Michael: "[W]hat we experience is a kind of lost-in-the-mists freedom, and we're forever reaching out for help and guidance. I semi-buy the point. Do you?" Maybe semi-demi. My feeling is that it has more to do with a combination of other factors: Most of our population is descended from lower-class refugees from Europe, who had looked to the upper class for guidance about cultural matters. This is no less true of the ancestors of our current "cultured class" than of the rest of society. There has not been this massive class change in most (non-immigrant-dominated) societies. This attitude has continued among our culture-pushers, and been reinforced (to at least some extent) by the prevalence of European educations/sabbaticals among those most likely to be seen as aribiters of taste.

"What kind of use do you find you make of professsional opinionators these days?" I treat professional opinions as guides to things that might deserve further exploration. That is, I might choose to read the Amazon reviews or flip through a few pages of a book that I would otherwise not have looked at as the result of a review. I'll seldom buy/watch purely on recommendation. As an aside, I find that I'm almost as likely to follow up on a negative review as a positive review, if the details of the review make the subject sound interesting. To the extent that professional reviewers do a better job of describing the reasons for their opinions than amateurs (not invariably, but often), I find pros more useful.

I've come to like a local radio reviewer whose program runs under the name of "Reggie McDaniel's Everyday Peoples Entertainment Guide". (Example thumbnail: 'Under the Tuscan Sky...."Great chick flick for men.
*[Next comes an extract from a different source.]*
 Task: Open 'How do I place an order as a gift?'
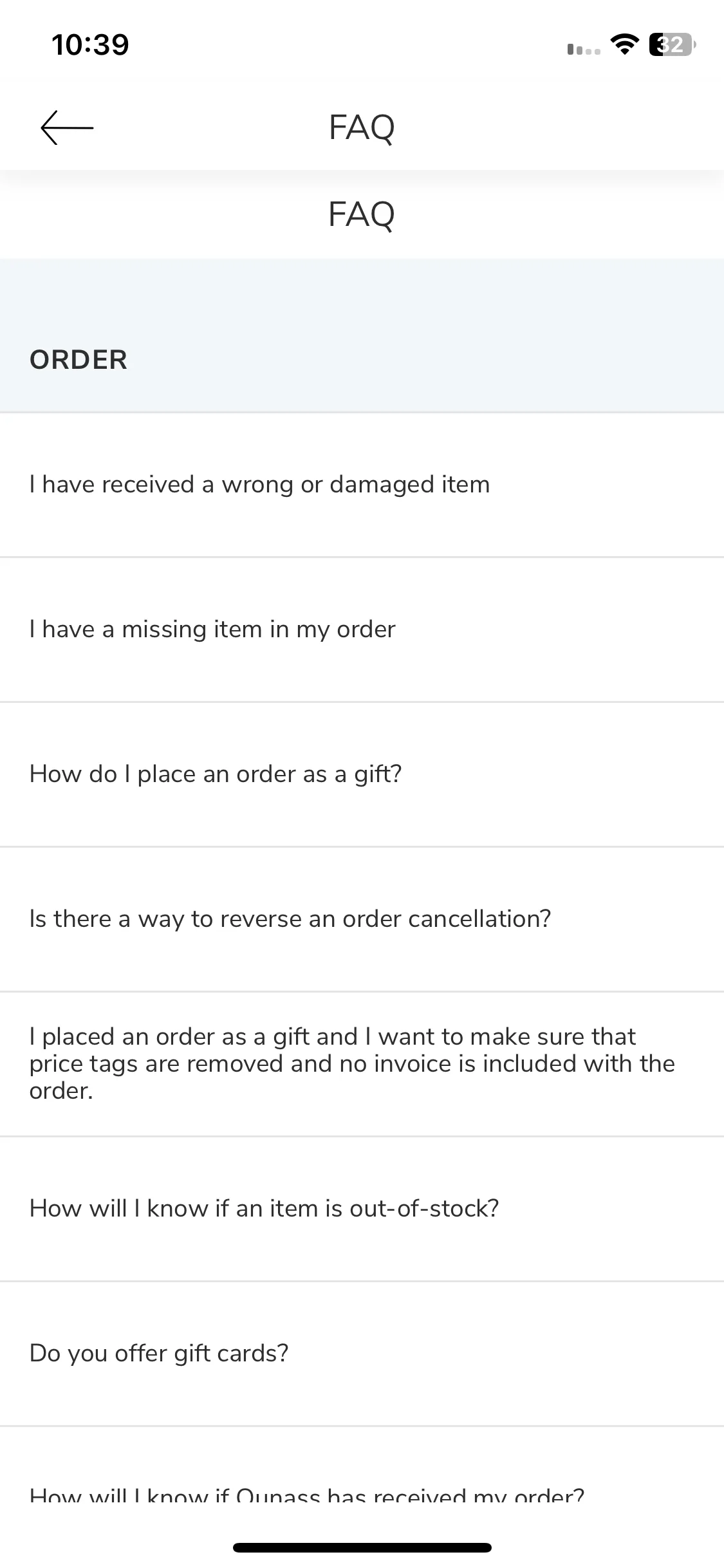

Earn valuable Sensitivity points by taking the women in your life to see this."' I often disagree, but I can usually tell from his review whether I'll agree or disagree with him about the subject.

Posted by: Doug Sundseth on January 16, 2004 07:42 PM



Thanks Doug, excellent points and a great link.

Posted by: Michael Blowhard on January 16, 2004 09:51 PM



Okay, the first paragraph basically walks backwards, trips over, and breaks the entire original post. Then, there's like one, two, three...a billion paragraphs pretentious subtle bragging. Admission: I didn't read the entire above article at the time of this post. 'Uptight, reverent, gloomy gestalt' my ass. Something tells me the entire basic philosophy behind these articles is based on some guy who irritated or embarrassed the writer at a party. but then, we shouldn't voice assumptions like that.

Posted by: Randy Schaub on January 19, 2004 12:05 PM



Michael: First, that "If you disagree, then you don't really know" tone is was very likely a reaction to finding that very same tone in your original post. It wasn't particularly obvious in that post, but it certainly is in this one.

I would argue that the "book people" gestalt you speak of is localized, because it sure as hell isn't the gestalt that I work in as editor of a literary journal, semi-professional academic, and writer, and it also doesn't reflect my experience in the English departments of the universities I have attended. I can't help but think that you've been ripped off somehow in your experience with the book world.

I would offer you a quotation from Flaubert's Parrot, by Julian Barnes, which I think reflects the book world and its attitudes a good deal better than your NYC-centred complaints (NYC is not the centre of the book world, at least not once you leave the US border, and I would argue that the vast majority of English readers/book people exist there, beyond the borders of the (agreed) decidedly self-important US book scene). The quotation:

Is this book sexy? M'Lud, we bloody well hope so. Does it encourage adultery and attack marriage? Spot on, M'Lud, that's exactly what my client is trying to do. Is this book blasphemous? For Christ's sake, M'Lud, the matter's as clear as the loincloth on the Crusifixion. Put it this way, M'Lud: my client thinks that most of the values of the society in which he lives stink, and he hopes with this book to promote fornication, masturbation, adultery, the stoning of priests and, since we've temporarily got your attention, M'Lud, the suspension of corrupt judges by their earlobes. The defence rests its case.